▶ SHORT TASK
Render every line of the entries below as a Markdown table with two columns, Row and Line, giving each line its row number and skipping blank lines.

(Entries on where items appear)
>> Begin
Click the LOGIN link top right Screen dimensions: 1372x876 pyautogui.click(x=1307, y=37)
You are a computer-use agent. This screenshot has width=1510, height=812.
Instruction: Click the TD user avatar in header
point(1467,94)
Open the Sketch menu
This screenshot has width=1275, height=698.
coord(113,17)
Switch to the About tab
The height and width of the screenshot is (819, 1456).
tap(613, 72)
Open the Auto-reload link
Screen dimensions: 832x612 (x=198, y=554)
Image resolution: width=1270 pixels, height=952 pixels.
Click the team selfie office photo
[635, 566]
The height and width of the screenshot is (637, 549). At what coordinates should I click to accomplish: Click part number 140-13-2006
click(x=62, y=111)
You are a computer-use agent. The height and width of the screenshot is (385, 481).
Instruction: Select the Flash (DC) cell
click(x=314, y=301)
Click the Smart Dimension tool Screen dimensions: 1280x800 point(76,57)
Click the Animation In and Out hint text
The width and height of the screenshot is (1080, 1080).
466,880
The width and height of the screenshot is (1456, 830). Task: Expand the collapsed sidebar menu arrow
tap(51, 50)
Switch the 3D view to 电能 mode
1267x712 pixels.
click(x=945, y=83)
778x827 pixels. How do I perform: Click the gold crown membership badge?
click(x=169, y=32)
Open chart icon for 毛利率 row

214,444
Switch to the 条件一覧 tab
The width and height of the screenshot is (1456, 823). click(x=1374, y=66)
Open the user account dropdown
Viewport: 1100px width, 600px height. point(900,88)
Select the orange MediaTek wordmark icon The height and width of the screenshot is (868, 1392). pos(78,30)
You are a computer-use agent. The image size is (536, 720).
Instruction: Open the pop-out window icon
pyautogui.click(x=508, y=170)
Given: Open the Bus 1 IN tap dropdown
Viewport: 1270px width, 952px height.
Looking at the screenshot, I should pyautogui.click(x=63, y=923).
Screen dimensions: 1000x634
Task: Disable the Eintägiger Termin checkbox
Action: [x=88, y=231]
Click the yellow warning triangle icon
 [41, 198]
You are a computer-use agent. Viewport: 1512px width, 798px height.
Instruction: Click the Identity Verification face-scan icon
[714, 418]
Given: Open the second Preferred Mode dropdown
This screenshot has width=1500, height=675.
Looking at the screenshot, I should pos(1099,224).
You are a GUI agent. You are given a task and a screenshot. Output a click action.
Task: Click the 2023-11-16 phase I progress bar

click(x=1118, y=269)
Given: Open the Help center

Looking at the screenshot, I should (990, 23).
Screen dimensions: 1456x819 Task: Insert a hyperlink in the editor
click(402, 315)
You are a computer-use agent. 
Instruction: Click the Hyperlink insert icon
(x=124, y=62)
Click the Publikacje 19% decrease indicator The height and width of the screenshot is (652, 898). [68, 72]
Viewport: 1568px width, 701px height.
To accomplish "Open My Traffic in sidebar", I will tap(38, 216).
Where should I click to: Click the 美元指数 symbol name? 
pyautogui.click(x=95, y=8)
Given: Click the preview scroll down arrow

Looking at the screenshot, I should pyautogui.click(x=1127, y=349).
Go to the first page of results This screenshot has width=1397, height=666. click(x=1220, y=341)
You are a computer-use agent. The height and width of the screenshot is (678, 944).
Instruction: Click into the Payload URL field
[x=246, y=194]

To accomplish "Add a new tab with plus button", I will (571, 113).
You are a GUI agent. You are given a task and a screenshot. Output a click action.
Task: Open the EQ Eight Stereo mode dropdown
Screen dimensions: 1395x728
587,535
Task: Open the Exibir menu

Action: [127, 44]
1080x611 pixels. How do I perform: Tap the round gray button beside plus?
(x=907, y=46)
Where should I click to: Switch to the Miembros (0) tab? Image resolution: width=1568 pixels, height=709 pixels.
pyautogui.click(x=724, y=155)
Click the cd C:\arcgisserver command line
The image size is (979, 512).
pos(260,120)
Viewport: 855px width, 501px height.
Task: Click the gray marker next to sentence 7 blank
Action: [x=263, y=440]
>> End
▶ EXERCISE ANSWER
| Row | Line |
|---|---|
| 1 | Click the LOGIN link top right Screen dimensions: 1372x876 pyautogui.click(x=1307, y=37) |
| 2 | You are a computer-use agent. This screenshot has width=1510, height=812. |
| 3 | Instruction: Click the TD user avatar in header |
| 4 | point(1467,94) |
| 5 | Open the Sketch menu |
| 6 | This screenshot has width=1275, height=698. |
| 7 | coord(113,17) |
| 8 | Switch to the About tab |
| 9 | The height and width of the screenshot is (819, 1456). |
| 10 | tap(613, 72) |
| 11 | Open the Auto-reload link |
| 12 | Screen dimensions: 832x612 (x=198, y=554) |
| 13 | Image resolution: width=1270 pixels, height=952 pixels. |
| 14 | Click the team selfie office photo |
| 15 | [635, 566] |
| 16 | The height and width of the screenshot is (637, 549). At what coordinates should I click to accomplish: Click part number 140-13-2006 |
| 17 | click(x=62, y=111) |
| 18 | You are a computer-use agent. The height and width of the screenshot is (385, 481). |
| 19 | Instruction: Select the Flash (DC) cell |
| 20 | click(x=314, y=301) |
| 21 | Click the Smart Dimension tool Screen dimensions: 1280x800 point(76,57) |
| 22 | Click the Animation In and Out hint text |
| 23 | The width and height of the screenshot is (1080, 1080). |
| 24 | 466,880 |
| 25 | The width and height of the screenshot is (1456, 830). Task: Expand the collapsed sidebar menu arrow |
| 26 | tap(51, 50) |
| 27 | Switch the 3D view to 电能 mode |
| 28 | 1267x712 pixels. |
| 29 | click(x=945, y=83) |
| 30 | 778x827 pixels. How do I perform: Click the gold crown membership badge? |
| 31 | click(x=169, y=32) |
| 32 | Open chart icon for 毛利率 row |
| 33 | 214,444 |
| 34 | Switch to the 条件一覧 tab |
| 35 | The width and height of the screenshot is (1456, 823). click(x=1374, y=66) |
| 36 | Open the user account dropdown |
| 37 | Viewport: 1100px width, 600px height. point(900,88) |
| 38 | Select the orange MediaTek wordmark icon The height and width of the screenshot is (868, 1392). pos(78,30) |
| 39 | You are a computer-use agent. The image size is (536, 720). |
| 40 | Instruction: Open the pop-out window icon |
| 41 | pyautogui.click(x=508, y=170) |
| 42 | Given: Open the Bus 1 IN tap dropdown |
| 43 | Viewport: 1270px width, 952px height. |
| 44 | Looking at the screenshot, I should pyautogui.click(x=63, y=923). |
| 45 | Screen dimensions: 1000x634 |
| 46 | Task: Disable the Eintägiger Termin checkbox |
| 47 | Action: [x=88, y=231] |
| 48 | Click the yellow warning triangle icon |
| 49 |  [41, 198] |
| 50 | You are a computer-use agent. Viewport: 1512px width, 798px height. |
| 51 | Instruction: Click the Identity Verification face-scan icon |
| 52 | [714, 418] |
| 53 | Given: Open the second Preferred Mode dropdown |
| 54 | This screenshot has width=1500, height=675. |
| 55 | Looking at the screenshot, I should pos(1099,224). |
| 56 | You are a GUI agent. You are given a task and a screenshot. Output a click action. |
| 57 | Task: Click the 2023-11-16 phase I progress bar |
| 58 | click(x=1118, y=269) |
| 59 | Given: Open the Help center |
| 60 | Looking at the screenshot, I should (990, 23). |
| 61 | Screen dimensions: 1456x819 Task: Insert a hyperlink in the editor |
| 62 | click(402, 315) |
| 63 | You are a computer-use agent.  |
| 64 | Instruction: Click the Hyperlink insert icon |
| 65 | (x=124, y=62) |
| 66 | Click the Publikacje 19% decrease indicator The height and width of the screenshot is (652, 898). [68, 72] |
| 67 | Viewport: 1568px width, 701px height. |
| 68 | To accomplish "Open My Traffic in sidebar", I will tap(38, 216). |
| 69 | Where should I click to: Click the 美元指数 symbol name?  |
| 70 | pyautogui.click(x=95, y=8) |
| 71 | Given: Click the preview scroll down arrow |
| 72 | Looking at the screenshot, I should pyautogui.click(x=1127, y=349). |
| 73 | Go to the first page of results This screenshot has width=1397, height=666. click(x=1220, y=341) |
| 74 | You are a computer-use agent. The height and width of the screenshot is (678, 944). |
| 75 | Instruction: Click into the Payload URL field |
| 76 | [x=246, y=194] |
| 77 | To accomplish "Add a new tab with plus button", I will (571, 113). |
| 78 | You are a GUI agent. You are given a task and a screenshot. Output a click action. |
| 79 | Task: Open the EQ Eight Stereo mode dropdown |
| 80 | Screen dimensions: 1395x728 |
| 81 | 587,535 |
| 82 | Task: Open the Exibir menu |
| 83 | Action: [127, 44] |
| 84 | 1080x611 pixels. How do I perform: Tap the round gray button beside plus? |
| 85 | (x=907, y=46) |
| 86 | Where should I click to: Switch to the Miembros (0) tab? Image resolution: width=1568 pixels, height=709 pixels. |
| 87 | pyautogui.click(x=724, y=155) |
| 88 | Click the cd C:\arcgisserver command line |
| 89 | The image size is (979, 512). |
| 90 | pos(260,120) |
| 91 | Viewport: 855px width, 501px height. |
| 92 | Task: Click the gray marker next to sentence 7 blank |
| 93 | Action: [x=263, y=440] |